Using the information:
a) Answer these questions using the text on BioSynC activities in May 2008:
(i) Who gave a talk on May 6th?
(ii) Which program is described as the only one in the country that certifies people in bioinformatics?
(iii) How many Asilidae species did Torsten Dikow collect?
b) From the text on BioSynC activities in May 2008, list every family of true flies that Torsten Dikow set out to collect, each with the common name the text gives.
c) Transcribe the passage of the text on BioSynC activities in May 2008 that begins at the words "On a more long" and ends after the words "the back offices.".

Extracted text:
May 2008

In the Center
May began with a visit from Jen Schopf, the Systems Architect from the Informatics Group at Woods Hole. She met with BioSynC staff for a day and filled us in on the EOL progress and some of the technical aspects of building the EOL website. On the 3rd we were excited to give a tour to some interested members of Barack Obama's local staff. The next week (May 6th) post-doc candidate Jason Weckstein gave a talk on his research on biogeography and coevolution of bird lice and their charismatic toucan hosts, and on the same day we hosted a gathering of twelve possible interns from the BiTmaP program from Chicago Tech Park. (BiTmaP is the only program in the country that certifies people in bioinformatics.) On May 19th we hosted King and Caryn Harris for an evening to celebrate their generous donation to the Synthesis Center.

On a more long term note, there will be three new people in the center very soon: BioSynC has offered post-doc positions to Jason Weckstein and Jim Parham. Another candidate, Josh Drew, was awarded an NSF post-doc to work with Mark here at BioSynC. We are very excited for them to join us and hope they can handle sharing the back offices.

Globe-Trotting
Post-doc Torsten Dikow spent a week (April 28 to May 3) in the field in south-western Arizona and adjacent California to collect true flies (Diptera) of the families Apioceridae (flower-loving flies), Asilidae (robber flies), and Mydidae (mydas flies). Two of these, Apioceridae and Mydidae, are rarely collected because of their short annual activity period, their localized populations, and their flight time at the hottest hours of the day (over 100 degrees!). Overall, the trip was very successful: he collected one Apioceridae species, nine Asilidae species, and three Mydidae species, which have been preserved for morphological and molecular phylogenetic studies and will be analyzed in the coming months at the Field Museum and later incorporated into the EOL.

(Items listed in a dataset)
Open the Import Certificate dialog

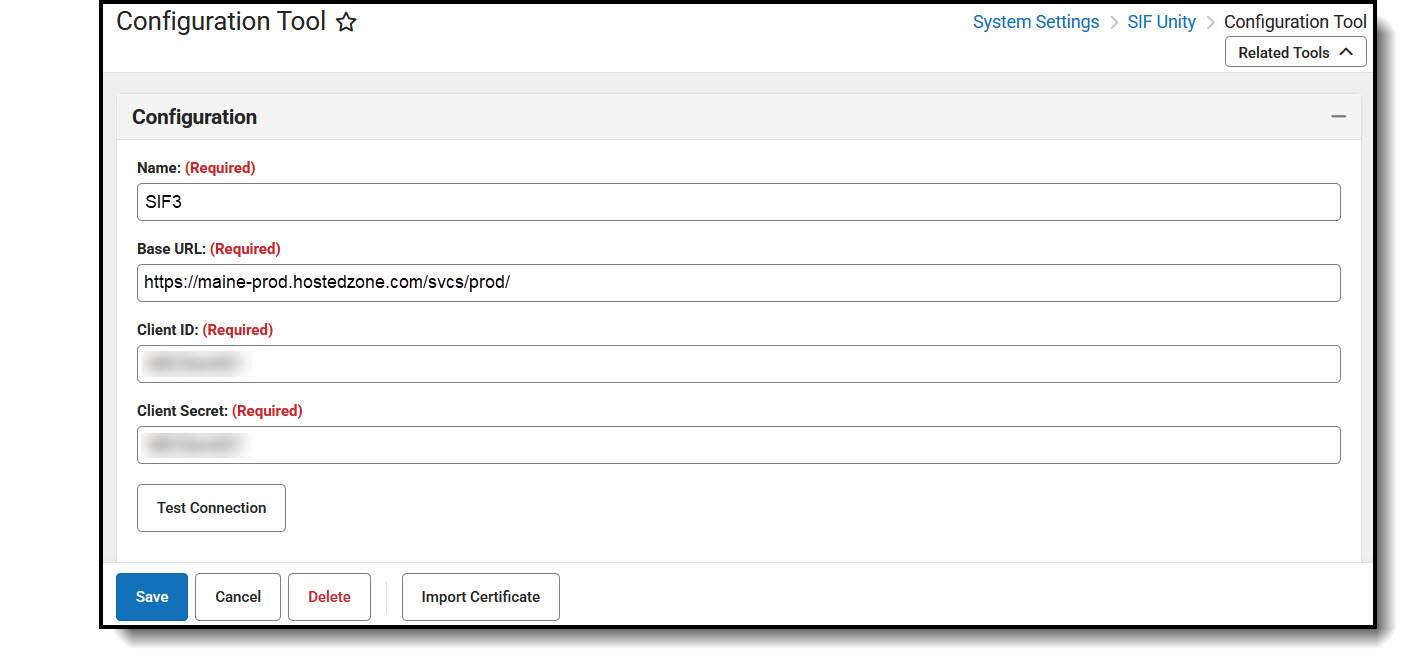[x=480, y=596]
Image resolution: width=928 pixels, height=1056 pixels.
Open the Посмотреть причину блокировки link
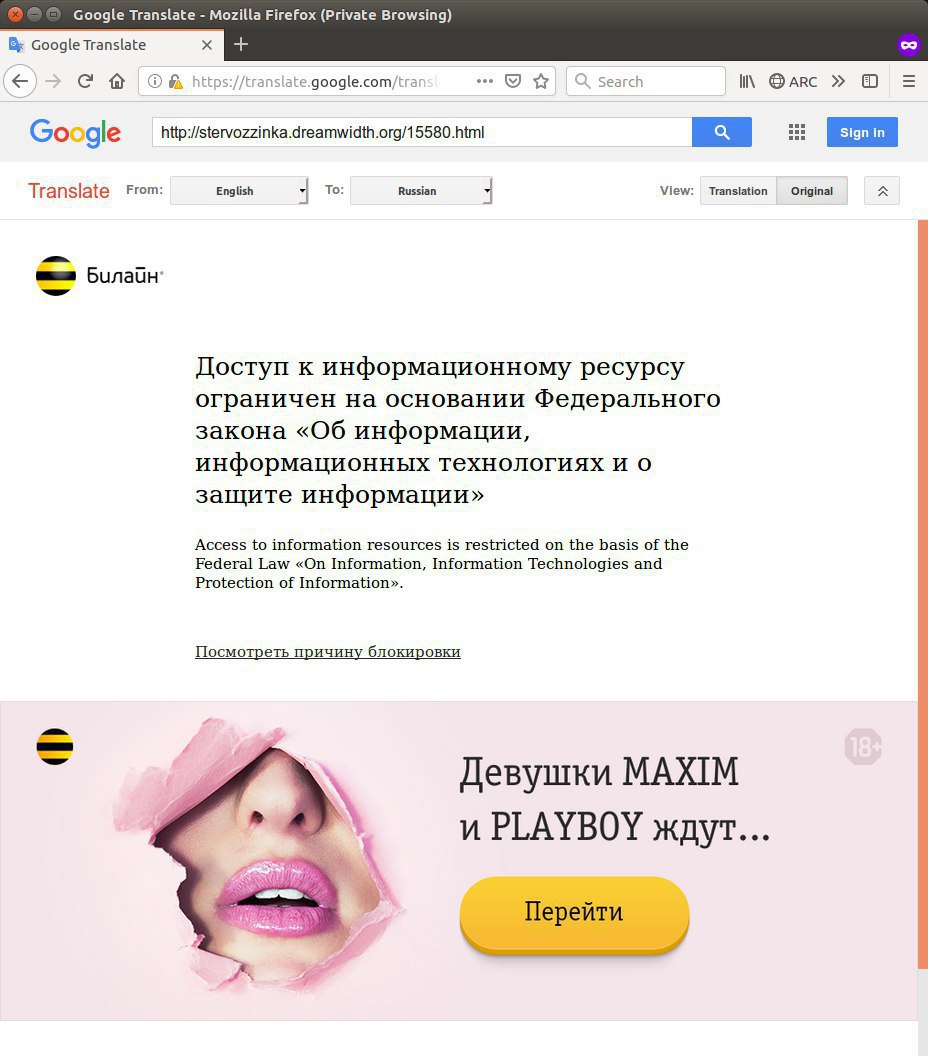328,652
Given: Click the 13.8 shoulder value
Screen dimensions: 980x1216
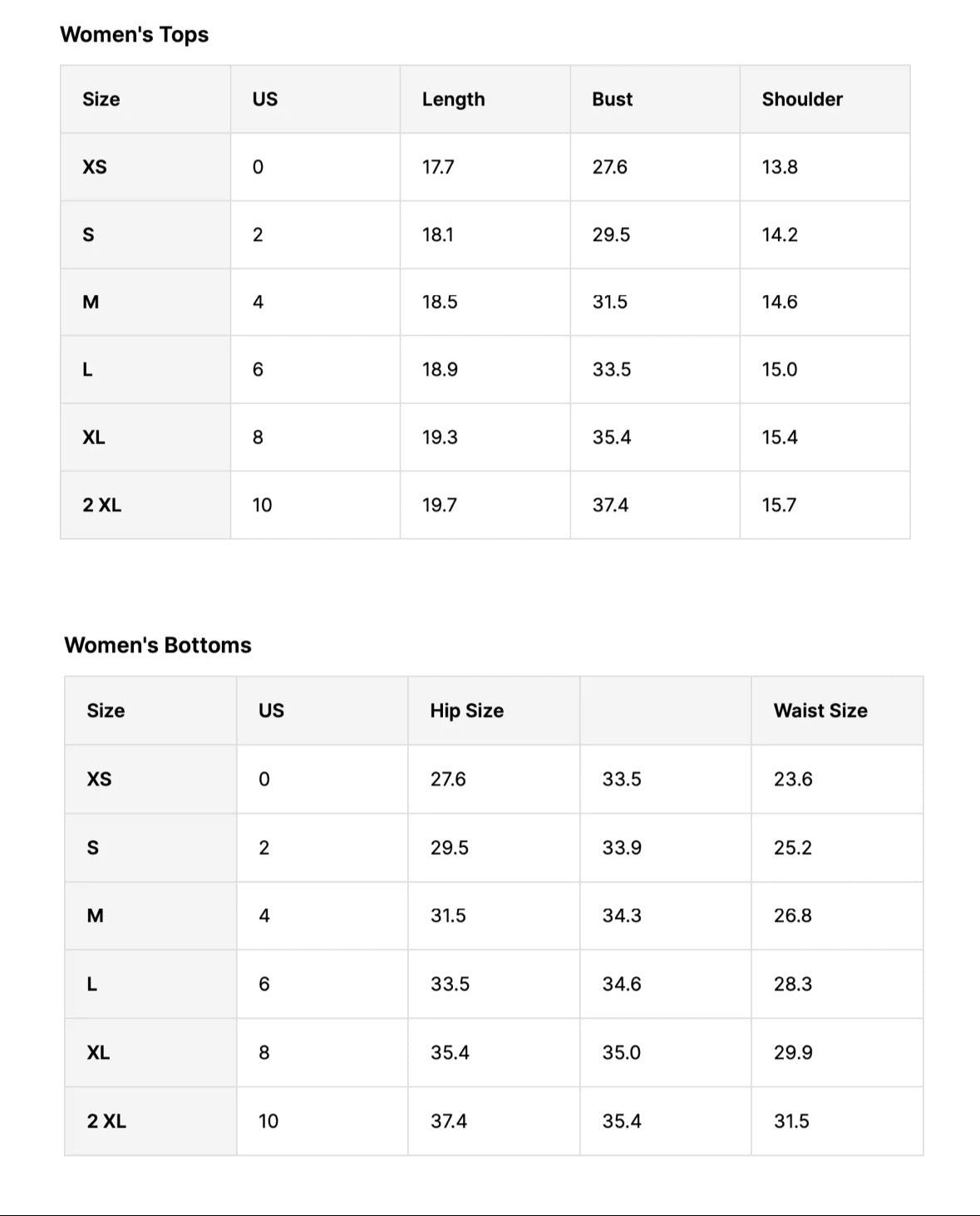Looking at the screenshot, I should point(780,167).
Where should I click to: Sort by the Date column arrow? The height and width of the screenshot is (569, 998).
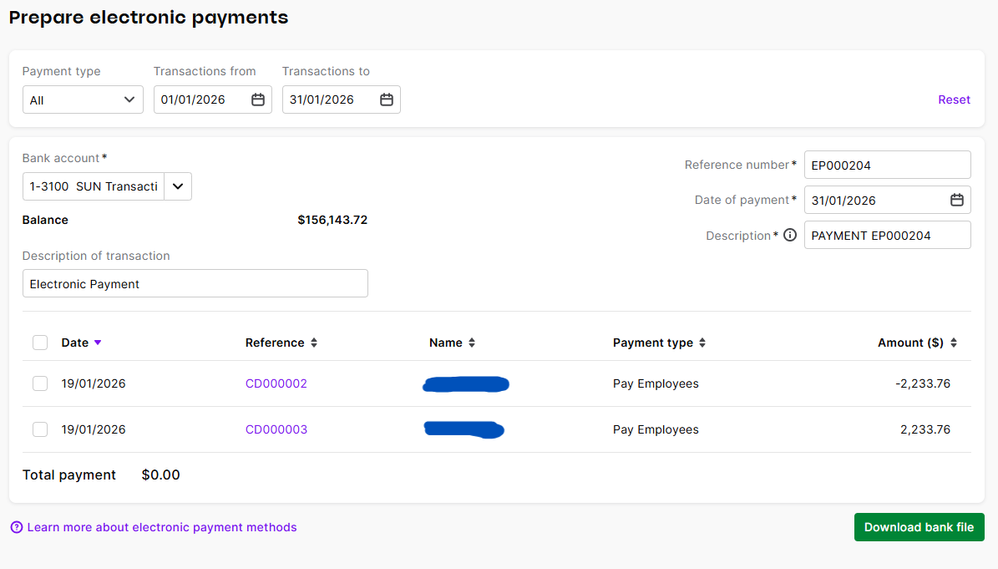(x=98, y=343)
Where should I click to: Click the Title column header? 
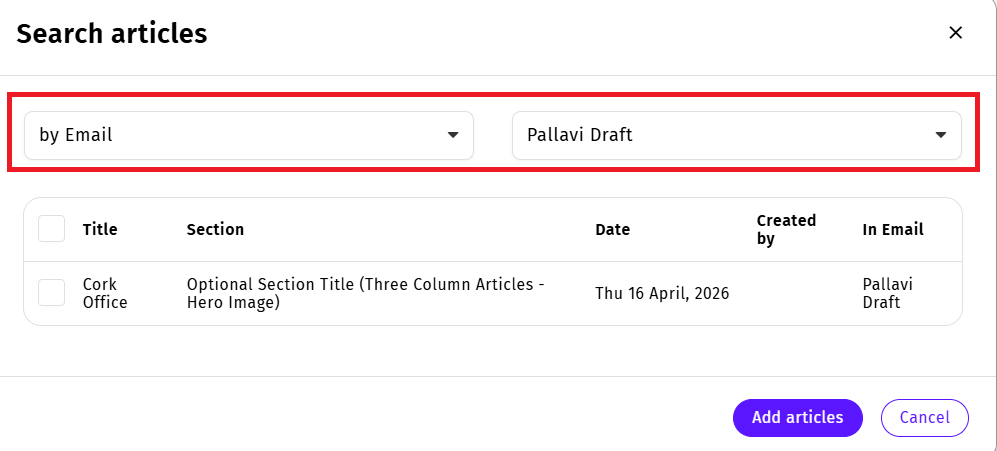[100, 229]
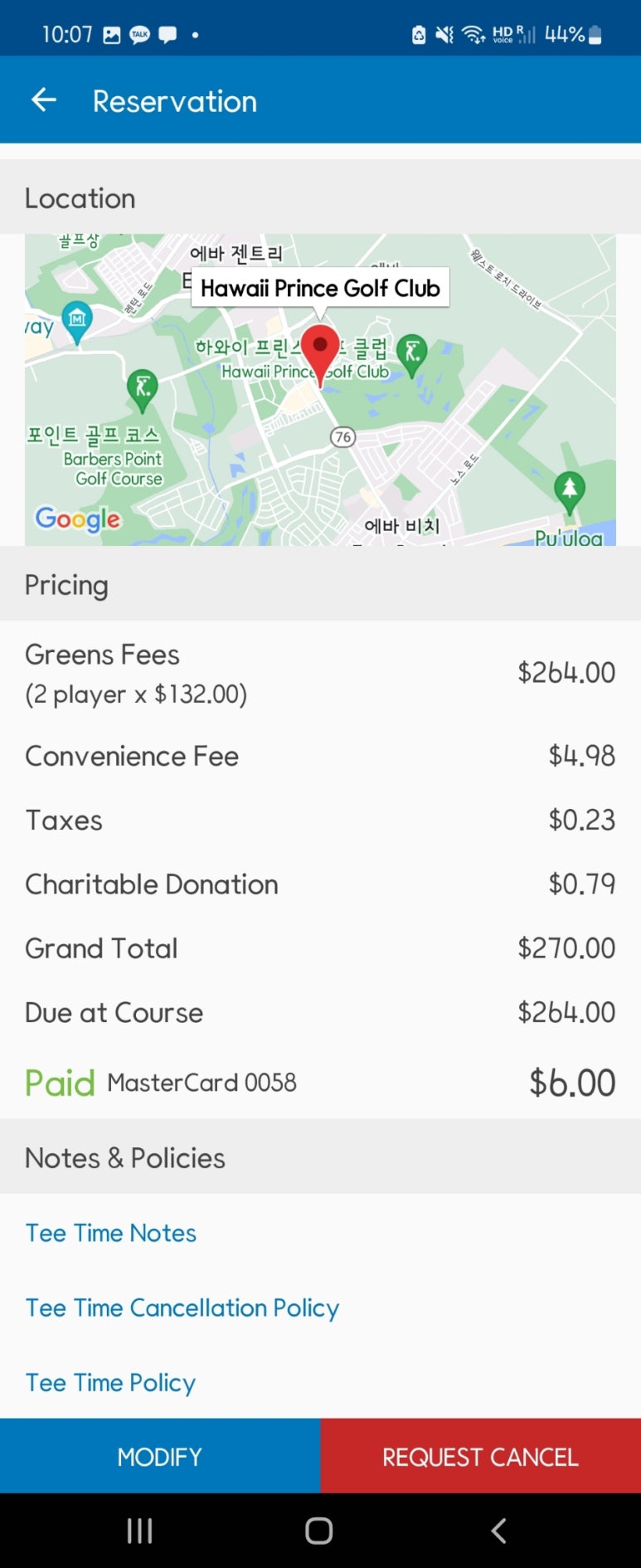
Task: Tap the KakaoTalk notification icon
Action: 139,35
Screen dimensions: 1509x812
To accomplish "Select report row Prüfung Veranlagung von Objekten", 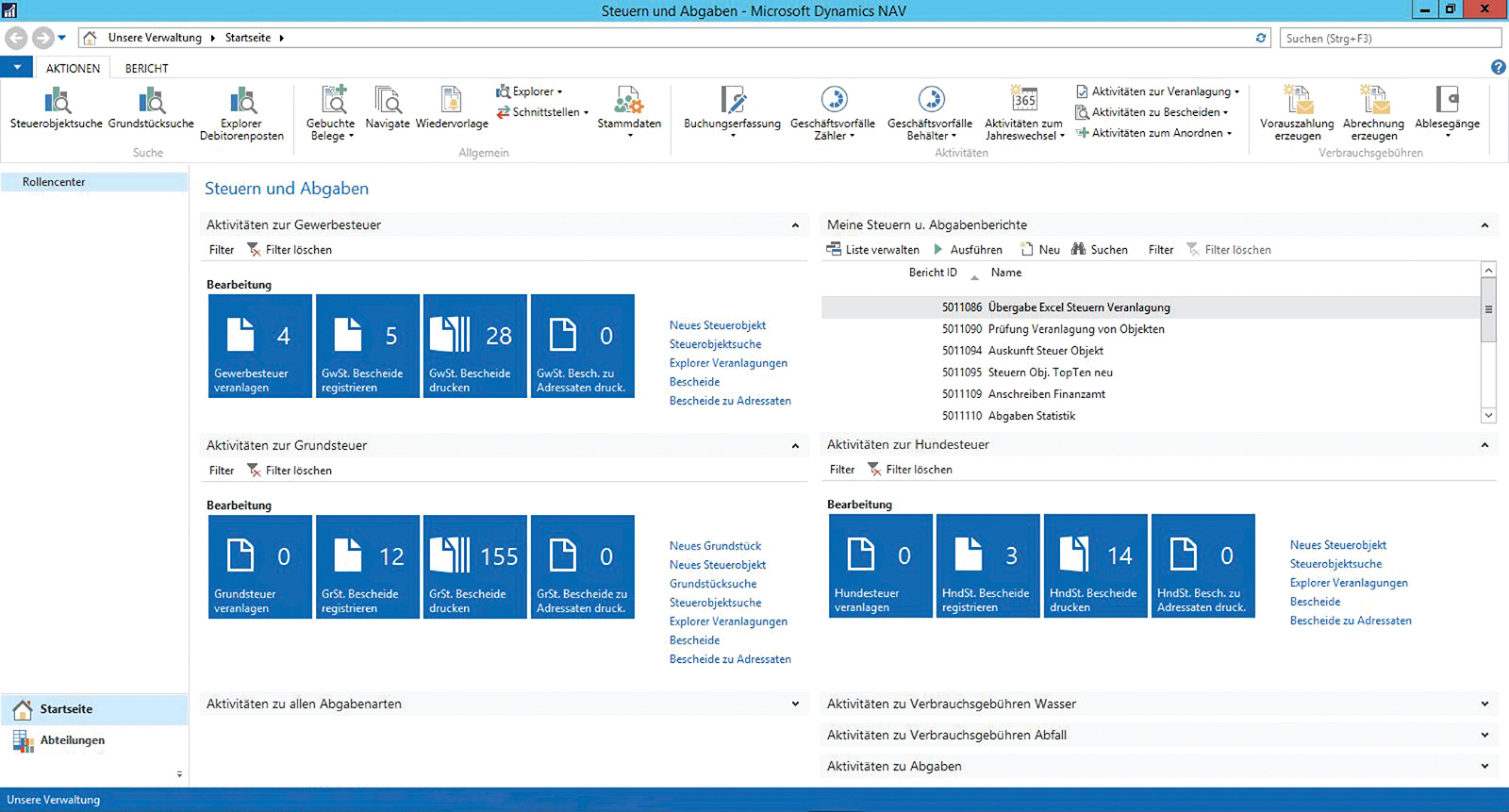I will point(1075,329).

Exercise solutions:
a)
(i) Jason Weckstein
(ii) BiTmaP
(iii) Nine

b) Apioceridae (flower-loving flies), Asilidae (robber flies), Mydidae (mydas flies)

c)
On a more long term note, there will be three new people in the center very soon: BioSynC has offered post-doc positions to Jason Weckstein and Jim Parham. Another candidate, Josh Drew, was awarded an NSF post-doc to work with Mark here at BioSynC. We are very excited for them to join us and hope they can handle sharing the back offices.